• [Work item]
Please repeat every entry exactly as given, apart from dropping the images.

• [Exercise materials]

────────────────

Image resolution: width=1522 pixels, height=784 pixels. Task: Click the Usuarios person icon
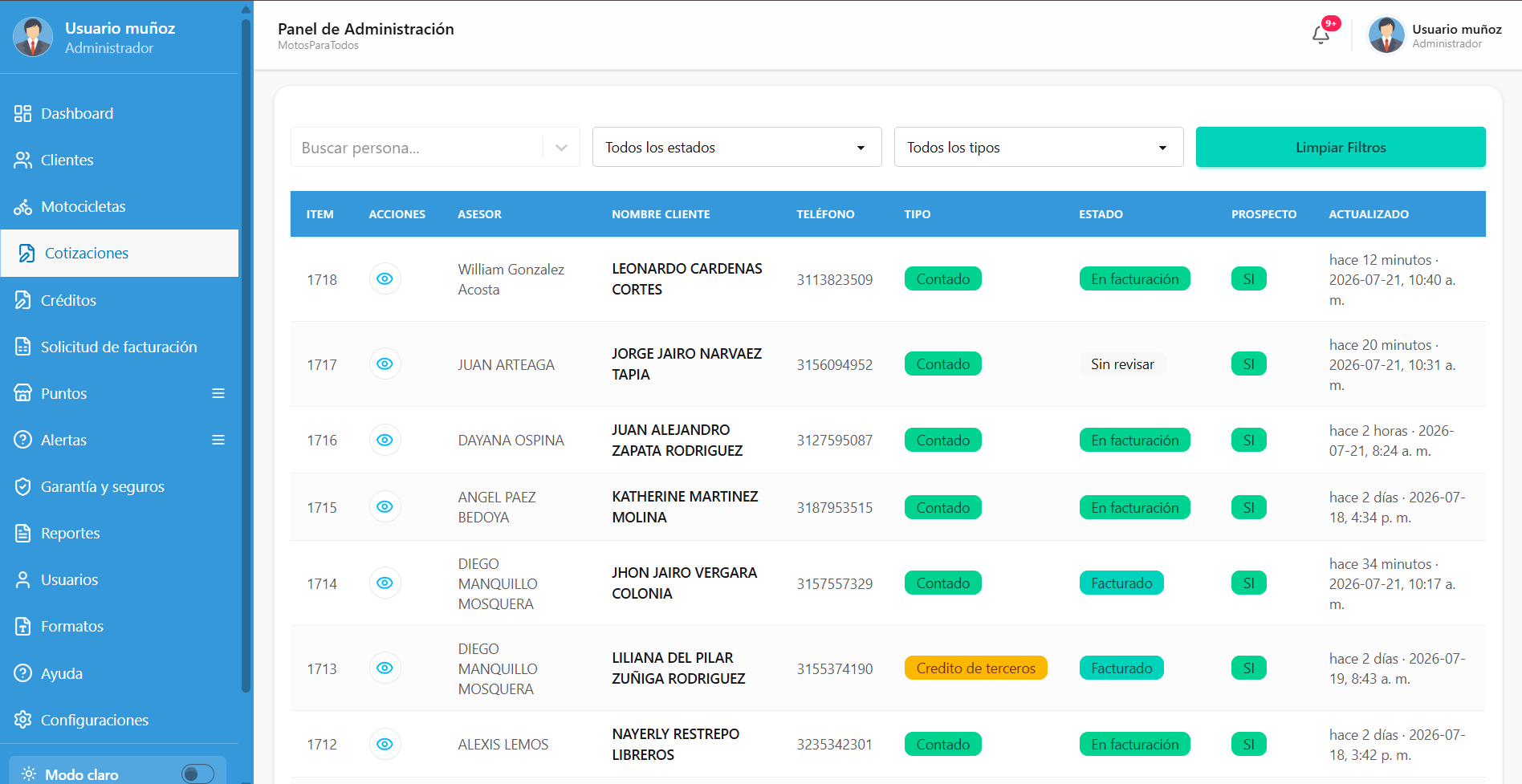pyautogui.click(x=22, y=579)
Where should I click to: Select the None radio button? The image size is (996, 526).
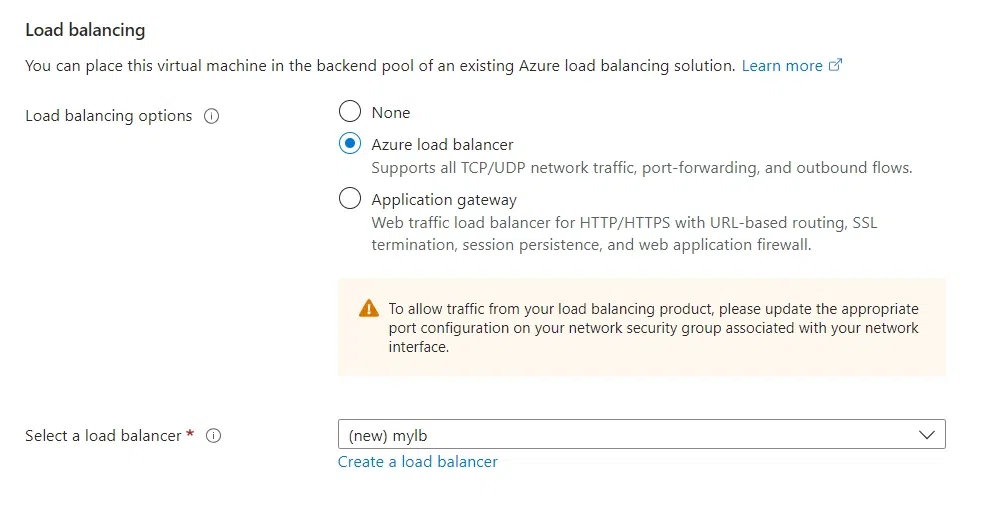click(349, 112)
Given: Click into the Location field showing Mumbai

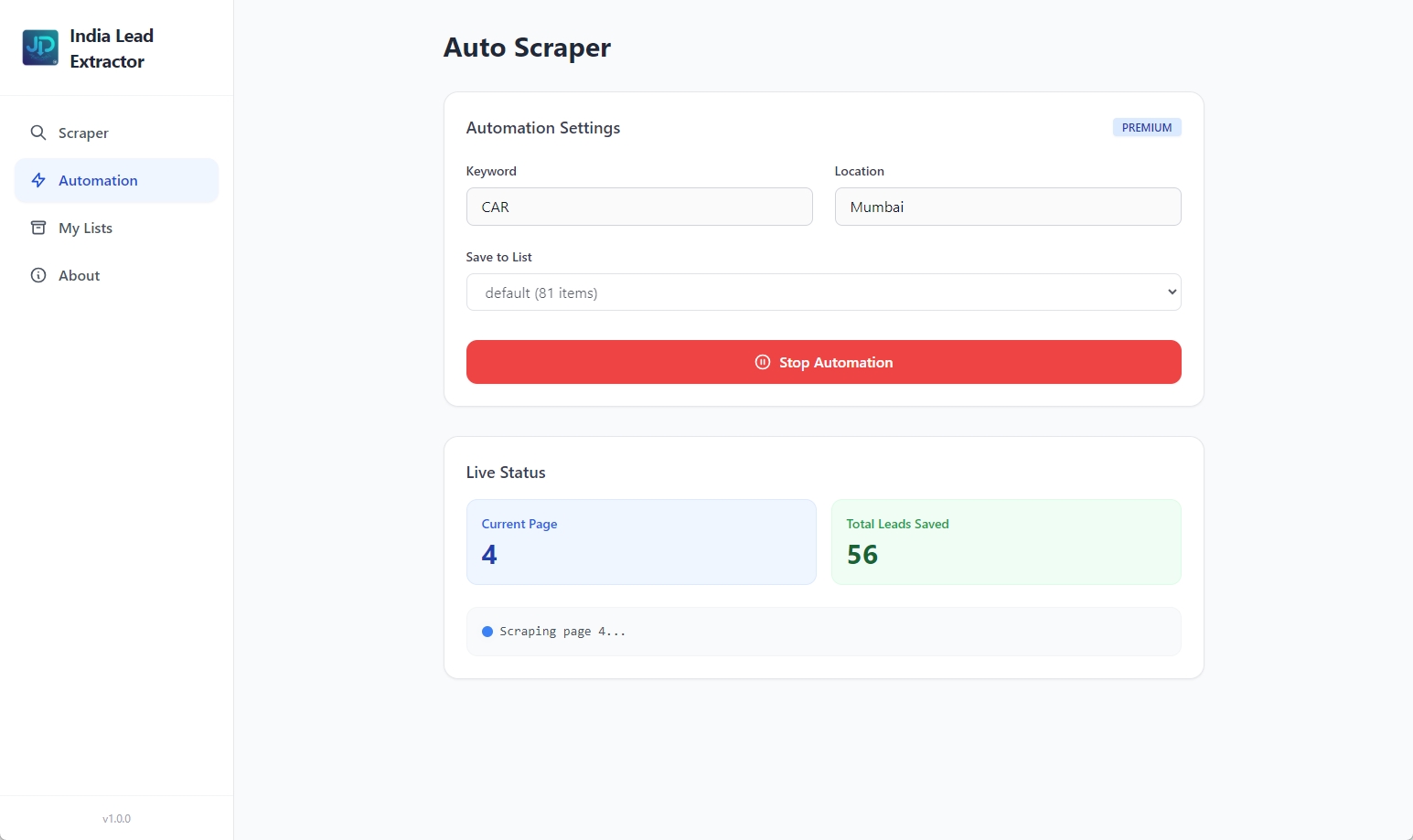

────────────────

• [Written answer]
Image resolution: width=1522 pixels, height=784 pixels. Task: Click the Usuarios person icon
pyautogui.click(x=22, y=579)
Where should I click to: Select the None radio button? The image size is (996, 526).
click(349, 112)
Given: Click into the Location field showing Mumbai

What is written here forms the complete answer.